** Data in this exercise follows **
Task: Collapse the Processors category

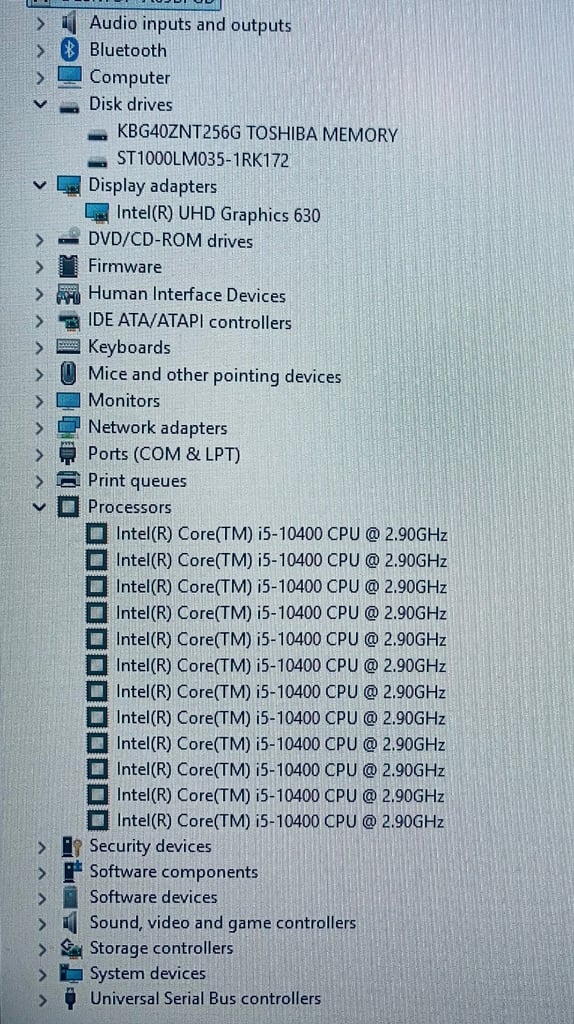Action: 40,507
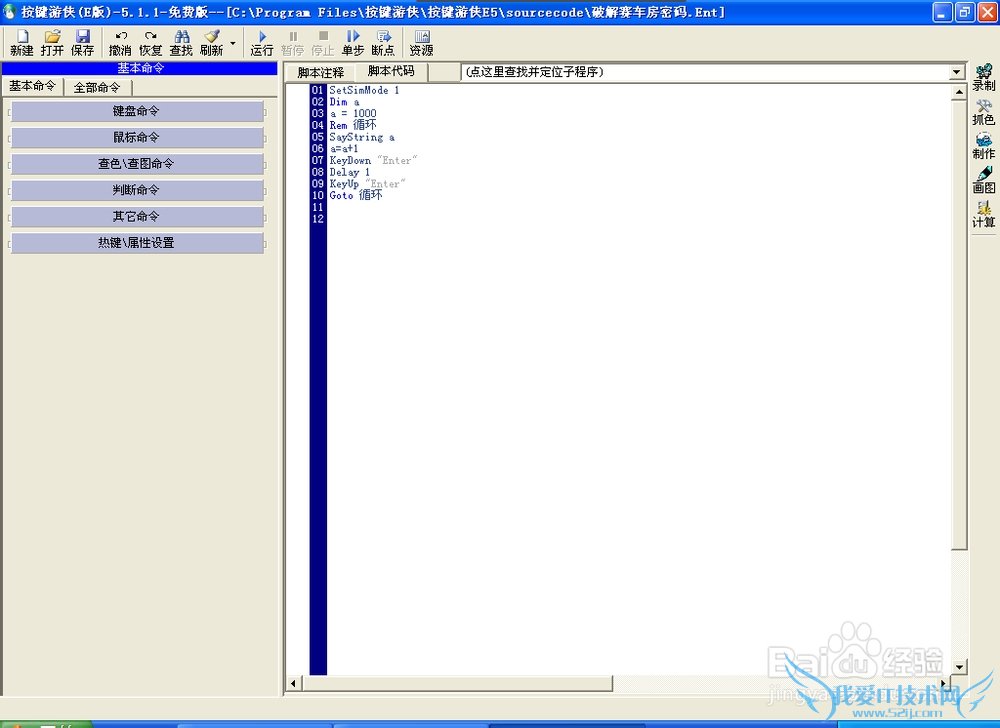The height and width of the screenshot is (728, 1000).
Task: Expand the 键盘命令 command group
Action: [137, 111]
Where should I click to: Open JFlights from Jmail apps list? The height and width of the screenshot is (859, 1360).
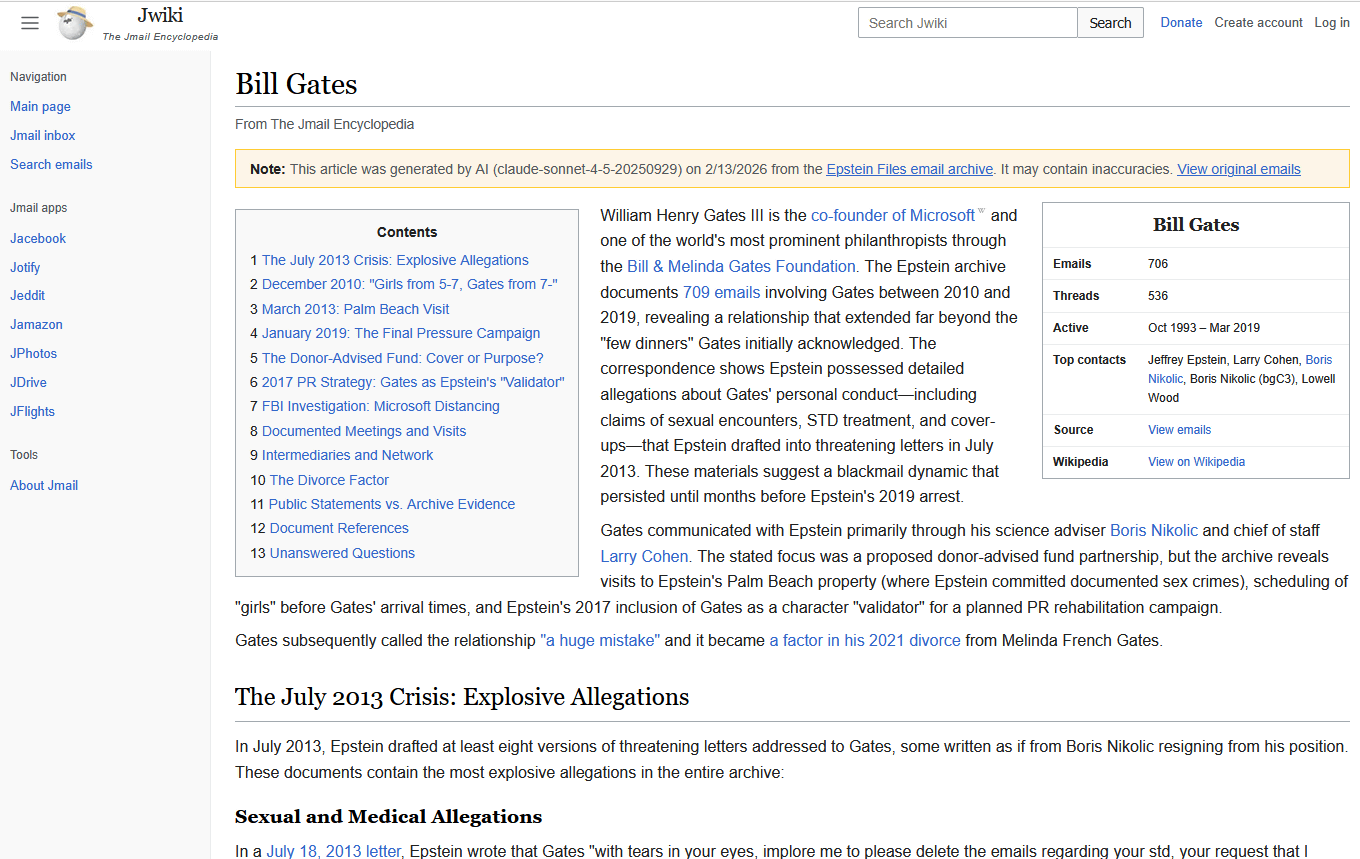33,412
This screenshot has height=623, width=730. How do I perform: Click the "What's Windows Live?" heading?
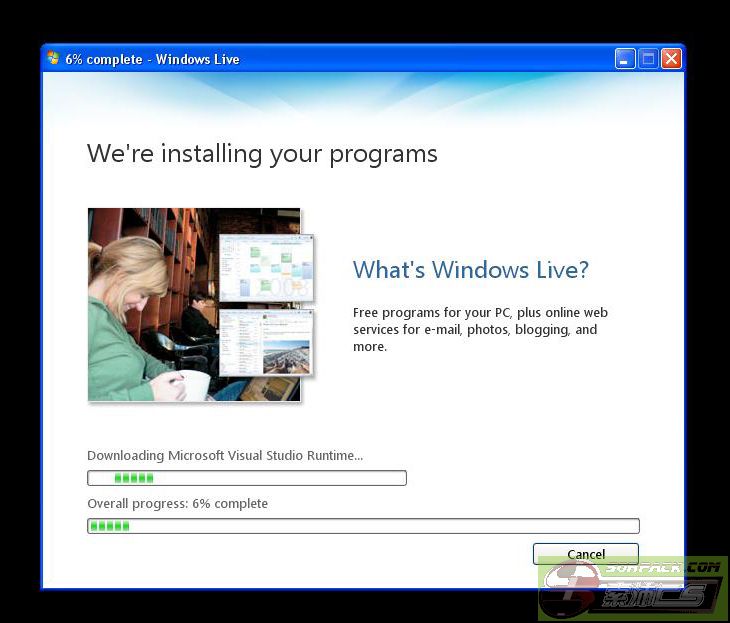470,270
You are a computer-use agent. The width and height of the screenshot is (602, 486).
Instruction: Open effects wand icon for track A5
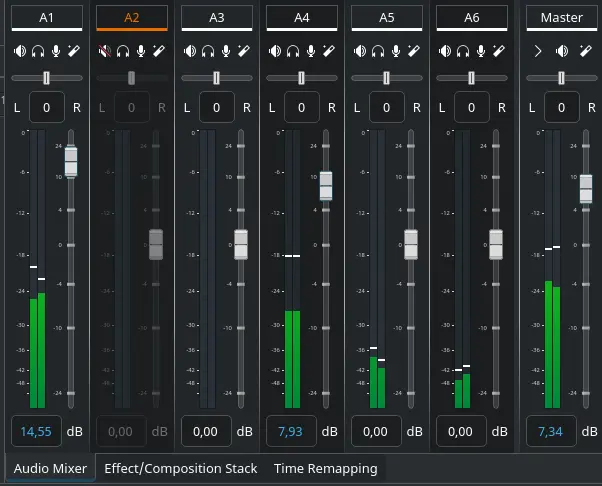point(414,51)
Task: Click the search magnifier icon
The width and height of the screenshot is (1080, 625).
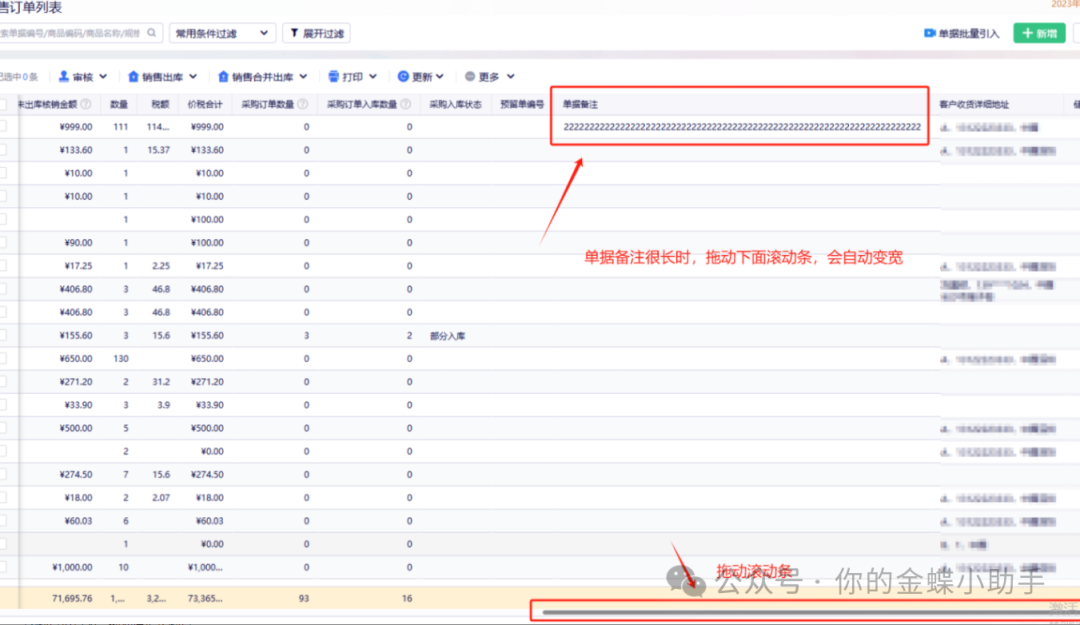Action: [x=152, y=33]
** End of Data in this exercise **
In your copy, leave out the pictures and reproduce the material above exactly.

Task: Collapse the Processors category

Action: 40,507
The height and width of the screenshot is (728, 1000).
Task: Expand the 键盘命令 command group
Action: [137, 111]
Where should I click to: Open JFlights from Jmail apps list? The height and width of the screenshot is (859, 1360).
33,412
This screenshot has height=623, width=730. How do I perform: Click the "What's Windows Live?" heading?
470,270
You are a computer-use agent. The width and height of the screenshot is (602, 486).
Instruction: Open effects wand icon for track A5
point(414,51)
Task: Click the search magnifier icon
The width and height of the screenshot is (1080, 625).
Action: [x=152, y=33]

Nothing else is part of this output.